→ WHAT TO WORK ON: In the records below, repeat exactly the lines between the line holding "The height and" and the line holding "Click the grey placement badge showing 5", inclusive, and drop the pictures.

Collected data entries
○ ○ ○ ○ ○ ○ ○

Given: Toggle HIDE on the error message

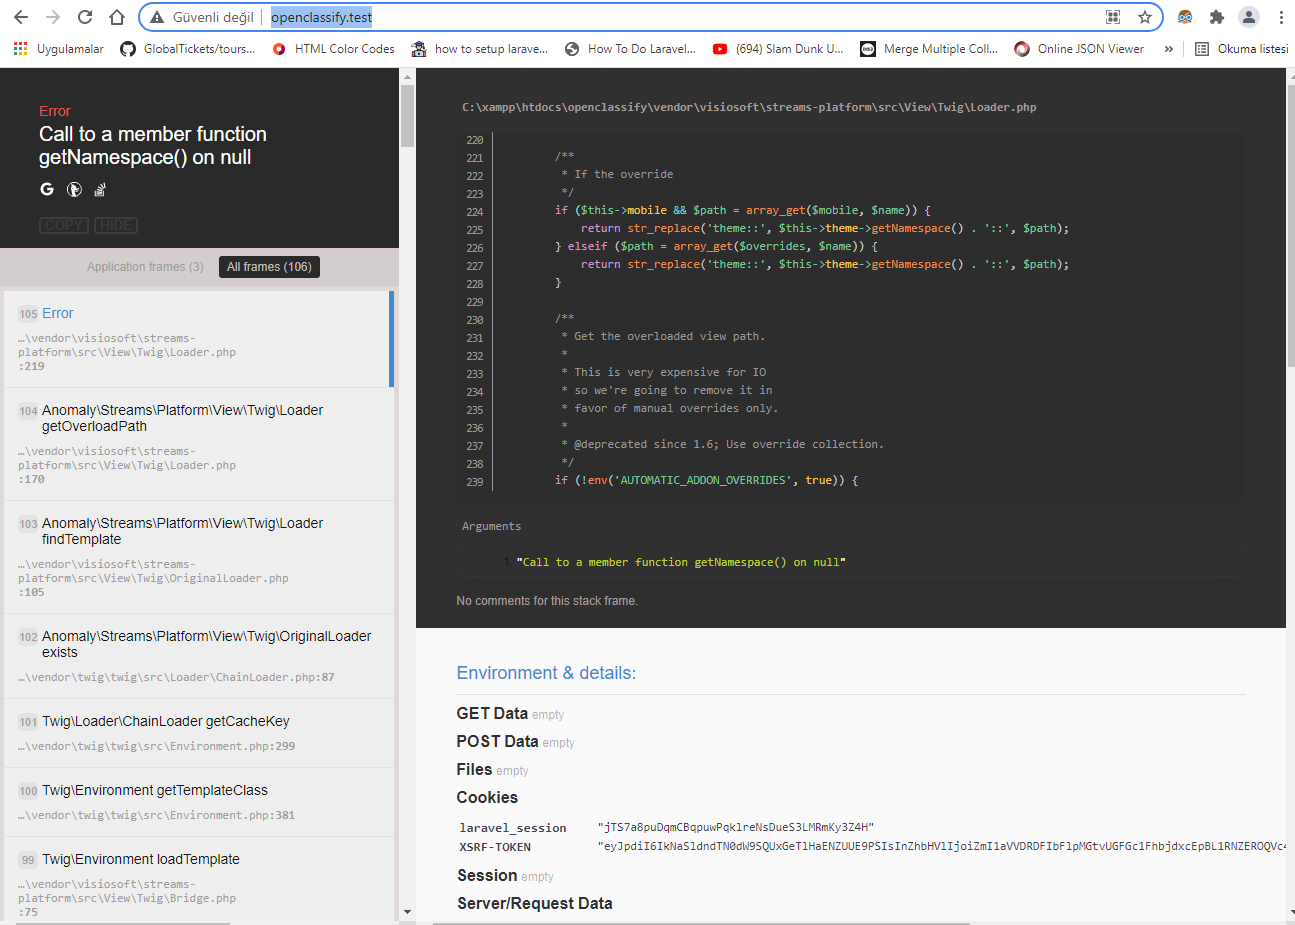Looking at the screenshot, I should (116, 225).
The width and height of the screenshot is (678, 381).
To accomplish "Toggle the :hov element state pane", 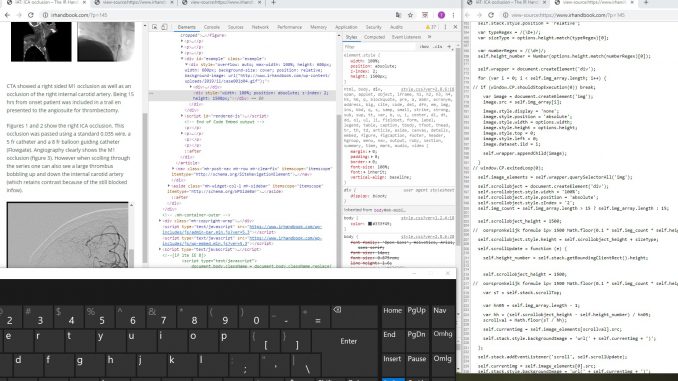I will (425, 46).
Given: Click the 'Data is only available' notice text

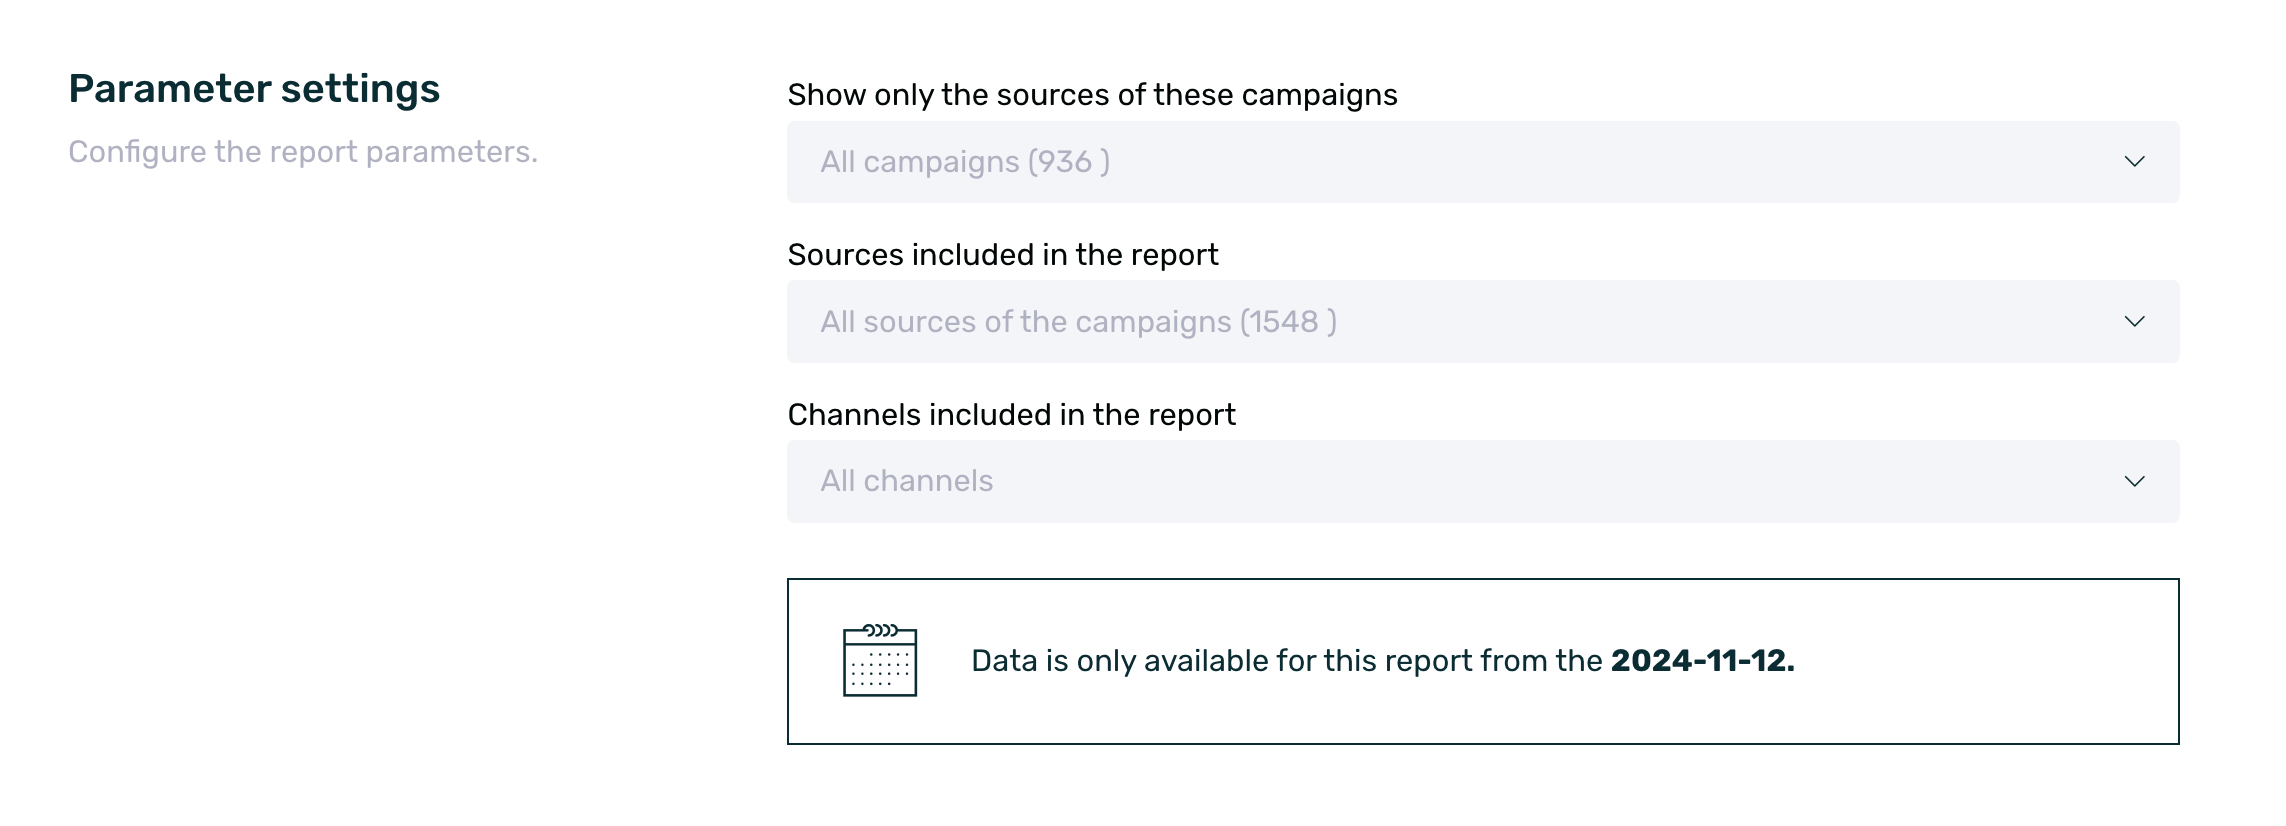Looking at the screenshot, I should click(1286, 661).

○ ○ ○ ○ ○ ○ ○

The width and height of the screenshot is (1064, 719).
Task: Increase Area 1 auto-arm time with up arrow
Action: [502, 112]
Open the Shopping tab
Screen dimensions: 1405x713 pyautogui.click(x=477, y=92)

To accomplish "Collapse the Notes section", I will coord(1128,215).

○ ○ ○ ○ ○ ○ ○

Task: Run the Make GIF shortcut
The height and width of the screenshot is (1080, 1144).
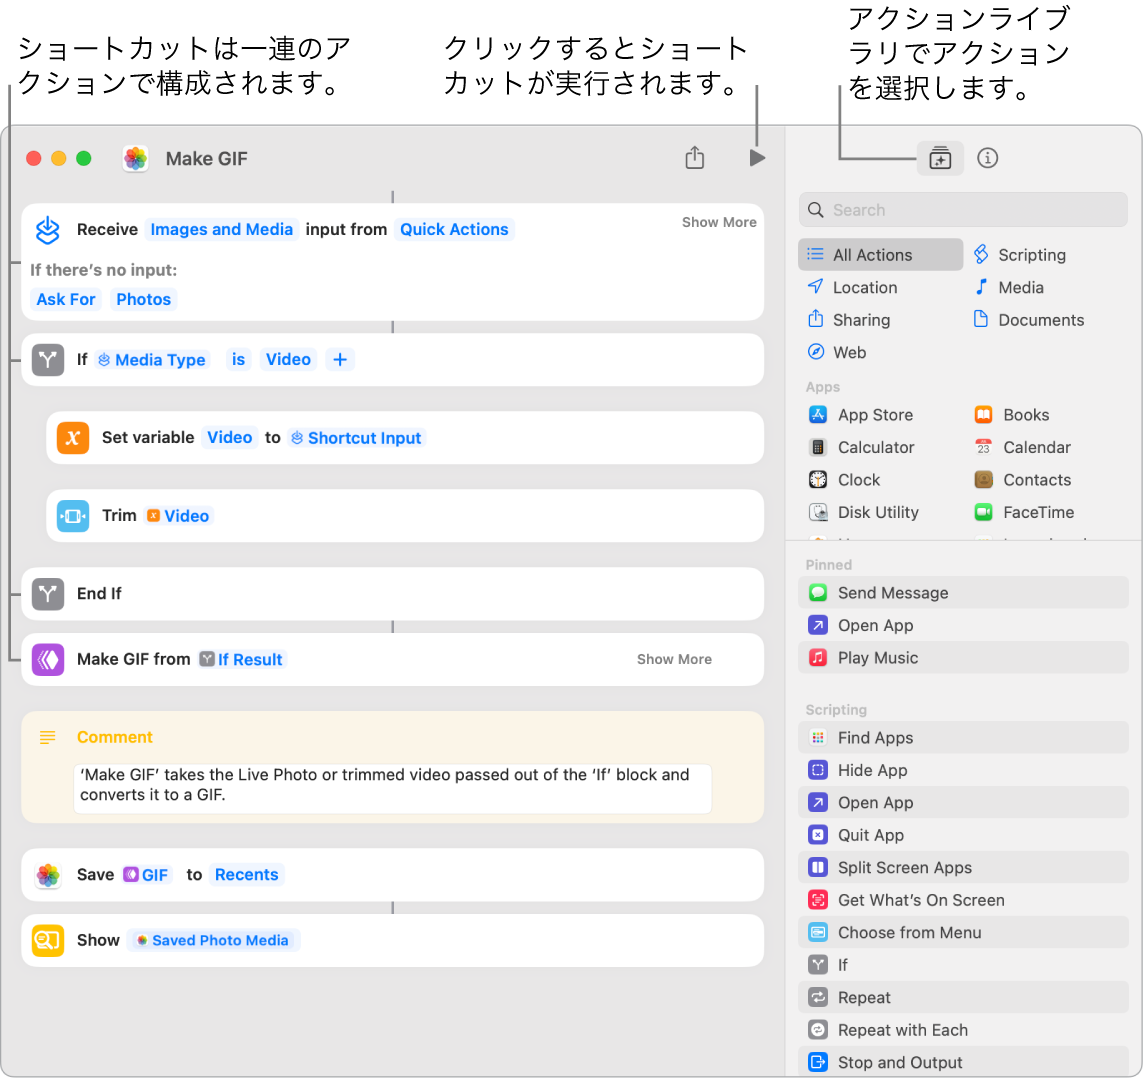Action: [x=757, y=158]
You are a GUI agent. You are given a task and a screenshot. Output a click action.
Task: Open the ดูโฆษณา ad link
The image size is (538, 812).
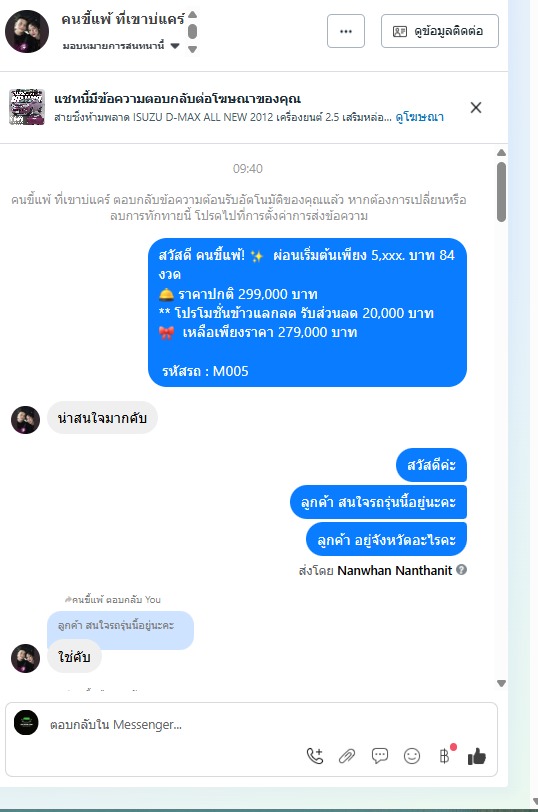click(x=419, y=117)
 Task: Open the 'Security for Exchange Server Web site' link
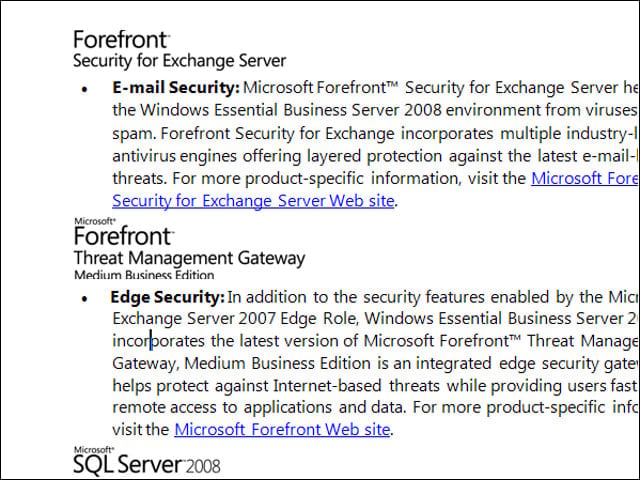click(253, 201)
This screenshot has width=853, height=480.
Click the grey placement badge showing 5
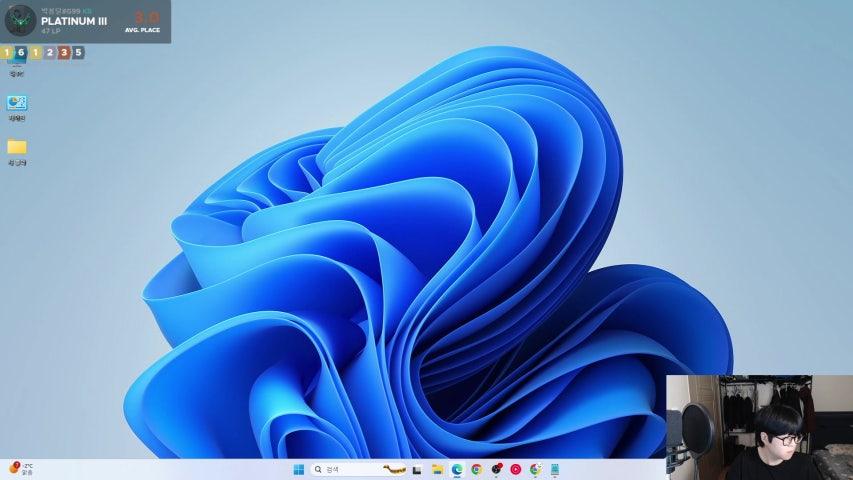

○ ○ ○ ○ ○ ○ ○

→ FINAL ANSWER:
The height and width of the screenshot is (1080, 1144).
Action: [x=757, y=158]
You are a GUI agent. You are given a task and a screenshot. Output a click action.
Task: Open the ดูโฆษณา ad link
The image size is (538, 812).
click(x=419, y=117)
 Task: Open the 'Security for Exchange Server Web site' link
click(253, 201)
This screenshot has width=853, height=480.
Click the grey placement badge showing 5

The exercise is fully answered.